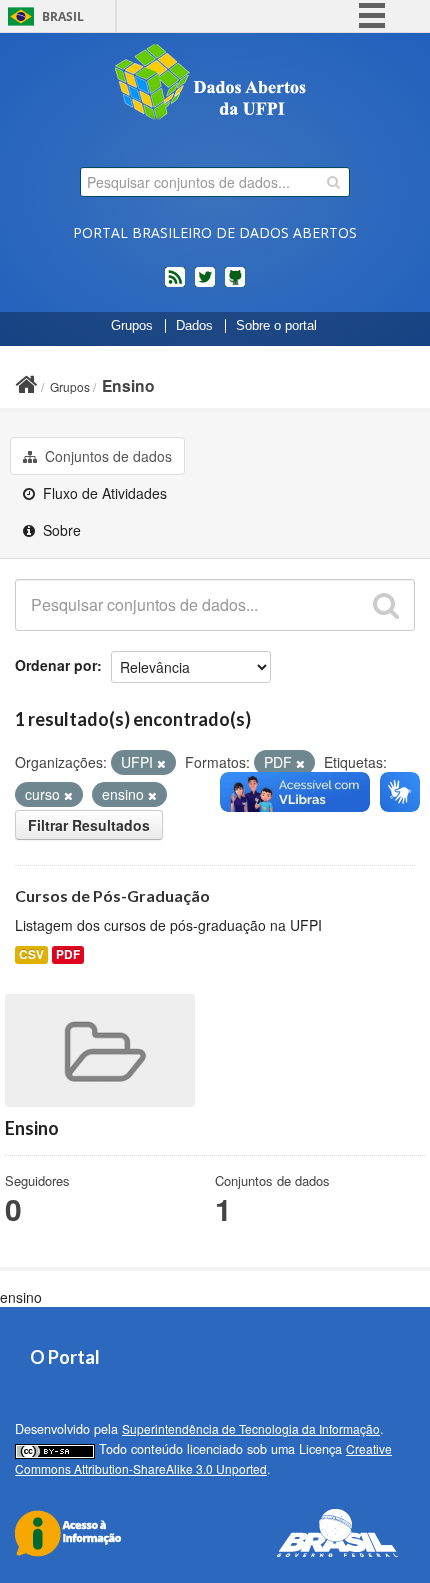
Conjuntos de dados (106, 456)
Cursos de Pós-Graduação (112, 895)
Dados (194, 326)
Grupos (132, 326)
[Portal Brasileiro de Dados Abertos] (215, 84)
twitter (205, 285)
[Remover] (161, 763)
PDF (68, 954)
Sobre (60, 530)
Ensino (128, 385)
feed (175, 285)
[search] (333, 182)
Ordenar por (56, 665)
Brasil (63, 16)
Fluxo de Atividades (103, 493)
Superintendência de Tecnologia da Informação (251, 1428)
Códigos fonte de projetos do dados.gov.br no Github (235, 285)
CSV (31, 954)
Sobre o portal (276, 326)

--- --- ---

**What is expected**. Give again only the lines of the material above that run from the one with "Cursos de Pós-Graduação (112, 895)" through the end, both included, exactly as they appear.

**Reply**.
Cursos de Pós-Graduação (112, 895)
Dados (194, 326)
Grupos (132, 326)
[Portal Brasileiro de Dados Abertos] (215, 84)
twitter (205, 285)
[Remover] (161, 763)
PDF (68, 954)
Sobre (60, 530)
Ensino (128, 385)
feed (175, 285)
[search] (333, 182)
Ordenar por (56, 665)
Brasil (63, 16)
Fluxo de Atividades (103, 493)
Superintendência de Tecnologia da Informação (251, 1428)
Códigos fonte de projetos do dados.gov.br no Github (235, 285)
CSV (31, 954)
Sobre o portal (276, 326)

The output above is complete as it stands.